Nad Morzem Arabskim, trzynaście kilometrów od linii brzegowej, jest miasto Navsari, z którego przyjechali mali Hindusi. Dawna nazwa Indii, a właściwie ich nazwa w sanskrycie brzmi Bharad, a na nazwę tę składają się uczucia, linia melodyczna, rytm.
Wielkości Indii - do sprawdzenia. Nie przywiązywałbym się do liczb podawanych ze sceny, natomiast niewątpliwie ważną dla idei Festiwalu, tej mówiącej o budowaniu pokoju, była informacja, iż tam właśnie żył Gandhi, który uczył podchodzić do drugiego człowieka z otwartą dłonią.
Taniec rass, bardzo tajemniczy. Dziewięć dni postu, nocą się spotykają i bawią i chwalą swoje bóstwa. Deszcz? Nie, raczej słońce jest przyczyną, dla której nad głową hinduskiej dziewczyny wiruje piękny parasol z frędzlami. Khanjri, manjira, taalam, dhol, czyli instrumenty perkusyjne nadają rytm. Na razie tylko rytm. A w tym rytmie, uderzając w krótkie pałeczki, wchodzi grupa dziewcząt. Jedne w sukniach, drugie w szerokich spodniach. Na bosaka. Wraz z nimi pojawia się również melodia za sprawą owego najpiękniejszego z instrumentów - głosu dziewcząt grających na perkusyjnych instrumentach. A taniec: obroty, kółka, w trakcie uderzenia o własne pałeczki i pałeczki koleżanek.
Owe pałeczki - jak wyjaśnił po pierwszym występie hinduskim pan Marek to - dandija. Służyły do odganiania złych mocy.

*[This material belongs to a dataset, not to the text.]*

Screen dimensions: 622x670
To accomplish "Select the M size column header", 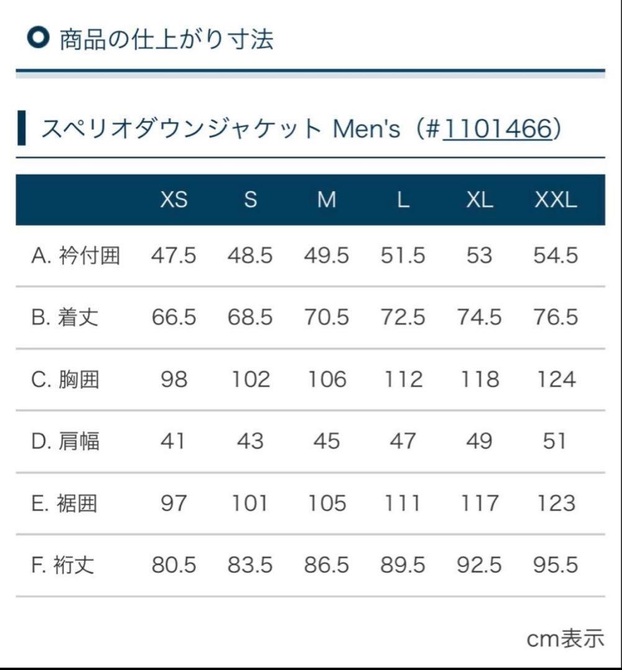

My wyganiamy inaczej: Pasiesioj!
Macedoński zespół BOJMIJA przyjechał do nas z miasta Gewgelija położonym na zachodnim brzegu Wardaru, na granicy z Grecją, 70 km do Salonik. Przeszło 300 dni świeci tutaj słońce, śniegu prawie nie mają, niech żałują. Papryka, cebula, arbuz, winna latorośl. A w kapeli: nisko grające skrzypce, akordeony, bęben.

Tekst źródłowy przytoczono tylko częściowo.